Run the following statement to create a table.


CREATE EXTERNAL TABLE `blogdb`.`original_csv` (
  `id` string,
  `date` string,
  `element` string,
  `datavalue` bigint,
  `mflag` string,
  `qflag` string,
  `sflag` string,
  `obstime` bigint)
ROW FORMAT DELIMITED
  FIELDS TERMINATED BY ','
STORED AS INPUTFORMAT
  'org.apache.hadoop.mapred.TextInputFormat'
OUTPUTFORMAT
  'org.apache.hadoop.hive.ql.io.HiveIgnoreKeyTextOutputFormat'
LOCATION
  's3://aws-bigdata-blog/artifacts/athena-ctas-insert-into-blog/'

Step 2: Use CTAS to partition, convert, and compress the data

After you create a table, you can use a single CTAS statement to convert the data to Parquet format with Snappy compression and to partition the data by year.

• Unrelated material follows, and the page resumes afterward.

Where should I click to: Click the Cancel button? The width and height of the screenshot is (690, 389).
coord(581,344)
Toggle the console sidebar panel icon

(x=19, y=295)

The table you created in Step 1 has a date field with the date formatted as YYYYMMDD (for example, 20100104). Because the new table will be partitioned on year, the sample statement in the following procedure uses the Presto function substr("date",1,4) to extract the year value from the date field.

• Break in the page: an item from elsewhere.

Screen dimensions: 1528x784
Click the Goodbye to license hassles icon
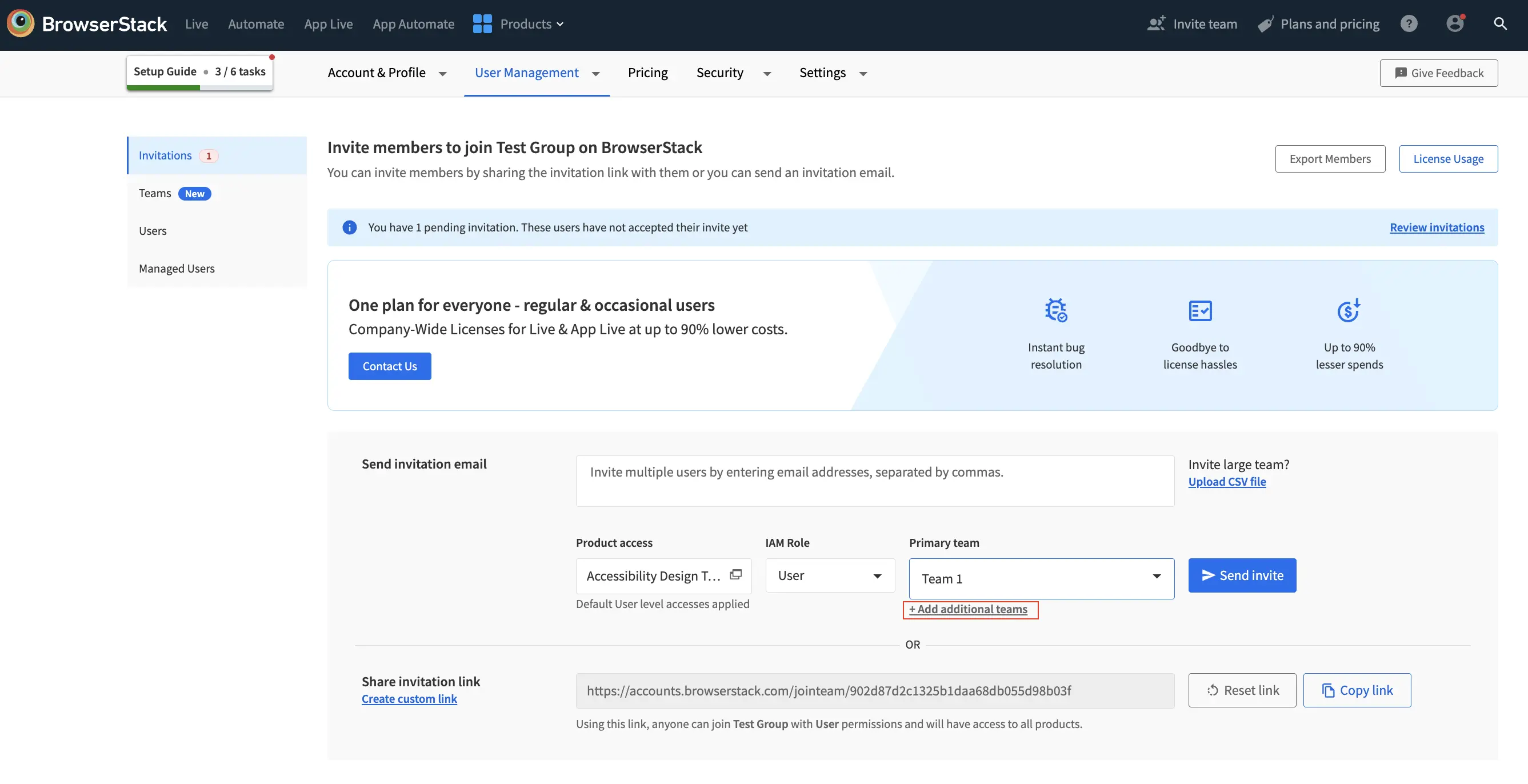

To convert the data to parquet format with snappy compression, partitioning by year

Run the following CTAS statement, replacing your-bucket with your Amazon S3 bucket location.


CREATE table new_parquet
WITH (format='PARQUET',
parquet_compression='SNAPPY',
partitioned_by=array['year'],
external_location = 's3://amzn-s3-demo-bucket/optimized-data/')
AS
SELECT id,
         date,
         element,
         datavalue,
         mflag,
         qflag,
         sflag,
         obstime,
         substr("date",1,4) AS year
FROM original_csv
WHERE cast(substr("date",1,4) AS bigint) >= 2015
        AND cast(substr("date",1,4) AS bigint) <= 2019

Note

In this example, the table that you create includes only the data from 2015 to 2019. In Step 3, you add new data to this table using the INSERT INTO command.

When the query completes, use the following procedure to verify the output in the Amazon S3 location that you specified in the CTAS statement.

To see the partitions and parquet files created by the CTAS statement

To show the partitions created, run the following AWS CLI command. Be sure to include the final forward slash (/).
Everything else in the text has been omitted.